The results of the building load analysis can be summarized as follows.

• Geographic Location: Of the five factors studied - roof solar reflectance, geographic location, ceiling thermal resistance, attic ventilation, and attic mass framing area - geographic location had the greatest global effect on annual heating (cooling) and peak heating. Increasing the ceiling thermal resistance from none to R-8.6 m2•K/W (R-49 h-ft2•°FBtu) had the greatest global effect on peak cooling.

• Ceiling Thermal Resistance: In almost all geographic locations, the effect of increasing the ceiling thermal resistance was beneficial. That is, for higher levels of thermal insulation, both the annual and peak heating (cooling) loads were reduced, although, in general, the effects diminished as the levels of ceiling thermal resistance increased.

• Roof Solar Reflectance: In all geographic locations, the effect of increasing the roof solar reflectance 1) reduced annual and peak cooling loads, 2) was insignificant for peak heating loads, and 3) detrimental (meaning increased requirements) for annual heating loads. Further, the lowest annual cooling load was obtained at the highest level of roof solar reflectance. An analysis of the subset of the annual and peak heating (cooling) data for each geographic location indicated the following:

     *  The effect of increasing the roof solar reflectance appeared to result in a linear decrease in cooling load requirements.

     *  The greatest effect of increasing the roof solar reflectance was for the case of an uninsulated attic. For higher levels of ceiling thermal resistance, increasing the roof solar reflectance reduced the annual and peak cooling loads, but to a lesser extent.

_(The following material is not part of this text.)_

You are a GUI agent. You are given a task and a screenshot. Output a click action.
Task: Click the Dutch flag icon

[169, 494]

• Attic Ventilation: In all geographic locations, the effect of increasing the attic ventilation provided beneficial results for annual and peak cooling loads and detrimental results (meaning increased requirements) for annual and peak heating loads. It is important to note, however, that other considerations such as moisture control should be considered in determining the proper ventilation rates for an attic.

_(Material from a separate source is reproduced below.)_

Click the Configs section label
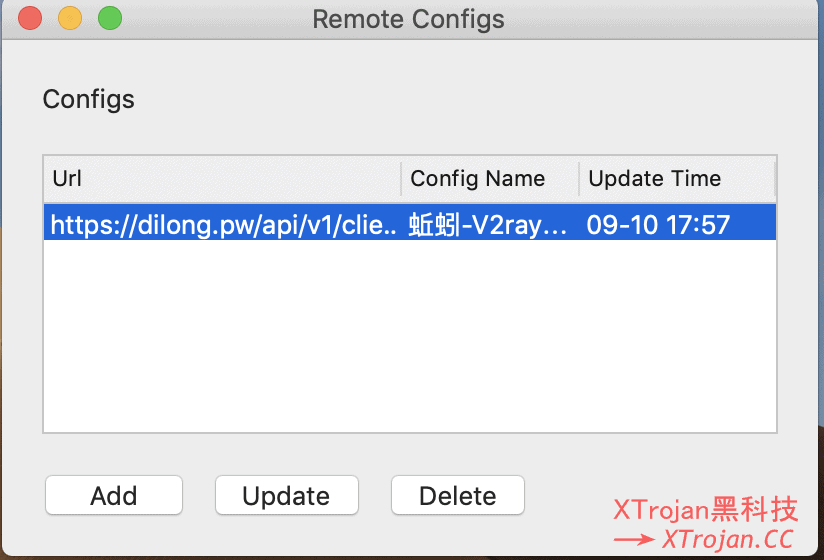Viewport: 824px width, 560px height. coord(88,99)
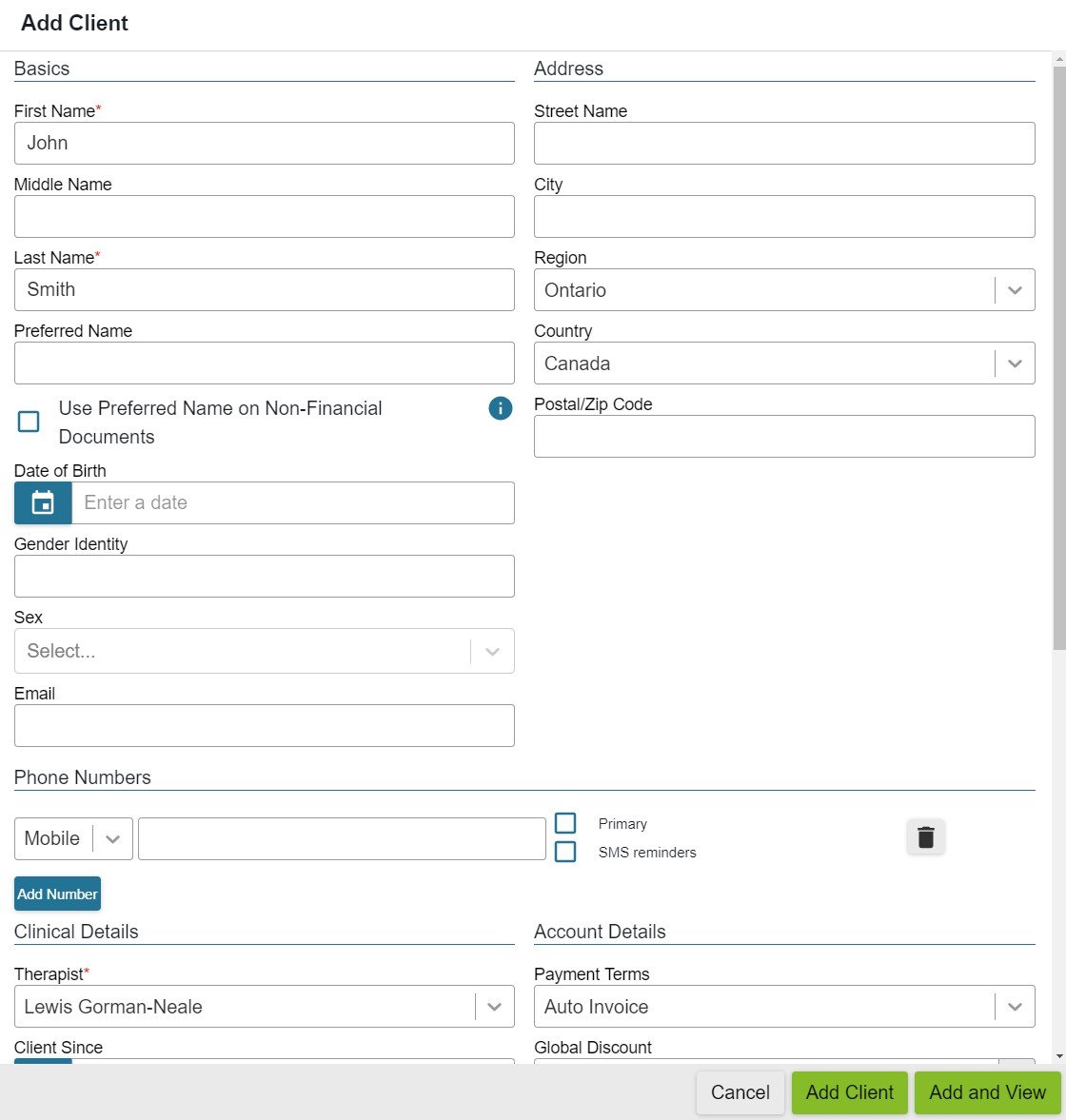
Task: Delete the phone number row
Action: [924, 837]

• Attic Mass Framing Area: In all geographic locations, the effect of the attic mass framing area was inconsequential.

• Constant Ambient Conditions Analysis: An extended analysis of building loads was conducted using the building model at an arbitrary site subjected to a transient solar profile and steady ambient conditions of either -1.1 °C (30 °F) for heating or 26.7 °C (80 °F) for cooling.

     *  The behavior of the predicted heating and cooling loads under steady ambient conditions was similar to the annual loads computed for hourly weather data.
      *  Radiative cooling of the structure at night significantly affected the cooling load and was particularly noticeable at high values of roof solar reflectance. The presence of thermal insulation in the ceiling reduced the effect of night-time radiative cooling.

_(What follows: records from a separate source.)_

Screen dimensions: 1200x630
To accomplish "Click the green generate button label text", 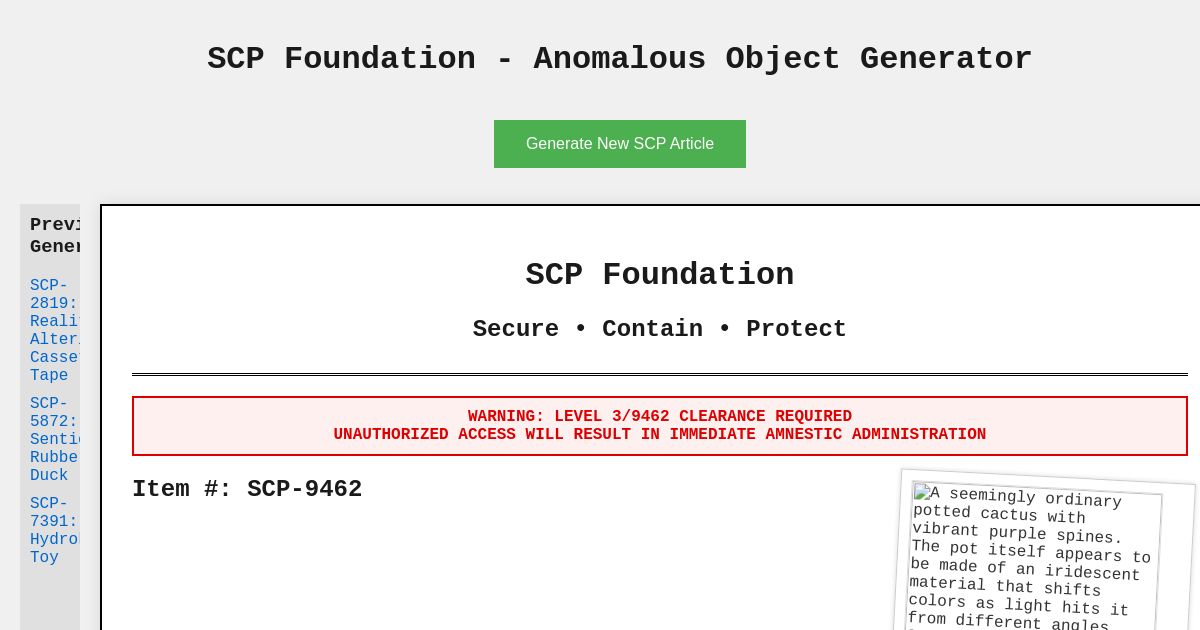I will (x=620, y=143).
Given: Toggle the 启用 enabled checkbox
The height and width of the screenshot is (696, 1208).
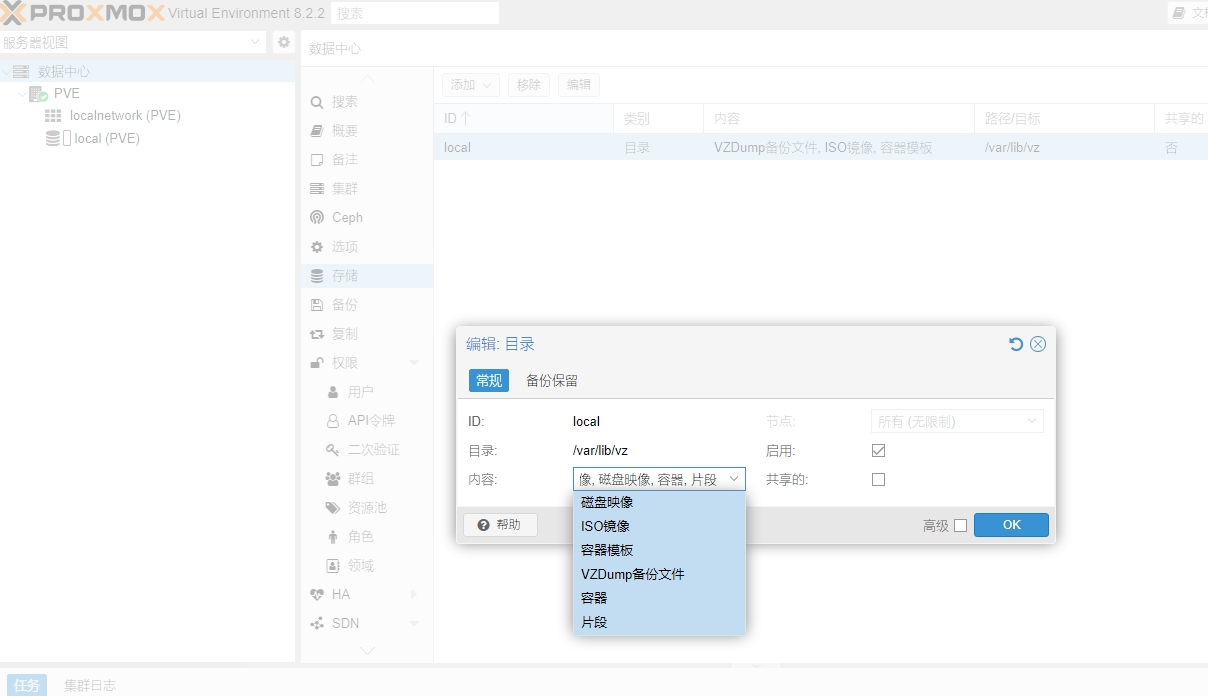Looking at the screenshot, I should (878, 451).
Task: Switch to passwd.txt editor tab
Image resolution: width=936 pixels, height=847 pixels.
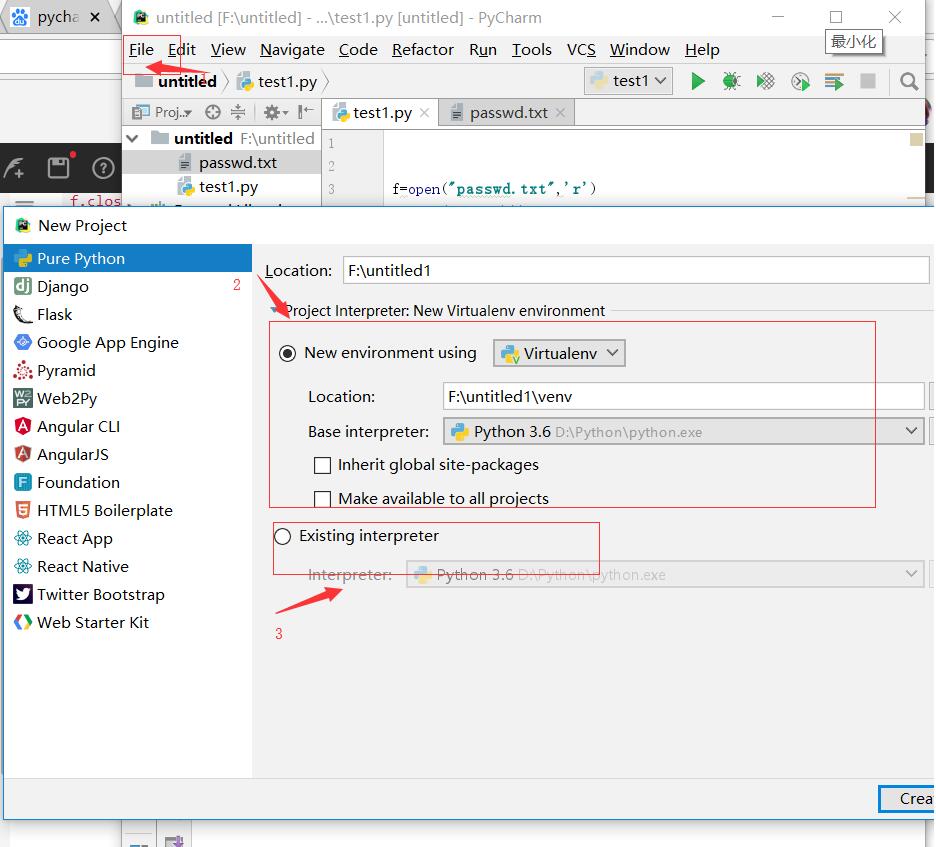Action: pyautogui.click(x=508, y=113)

Exterior Roof Temperatures

The results of the exterior roof temperature analysis for one year of weather data are summarized as follows.

• Statistical Summary: The exterior surface roof temperatures above the median value decreased when the roof solar reflectance was increased. Surface temperatures at the 95 % level and above were reduced substantially.

• Daily and Average Monthly Profiles: These profiles verified that the peak exterior roof temperatures were reduced substantially by increasing the roof solar reflectance.

Economic Analysis

The results of the economic cost analysis are summarized as follows.

• Miami and Phoenix (Hot Climates): Substantial annual cost savings were realized for the case of an uninsulated attic for both gas or electric heating. For higher levels of ceiling thermal resistance, smaller annual cost savings were also evident.

• Birmingham and Washington D.C. (Intermediate Climates): Annual cost savings for Birmingham and, to a lesser extent Washington D.C., were realized for the case of an uninsulated attic and for gas heating.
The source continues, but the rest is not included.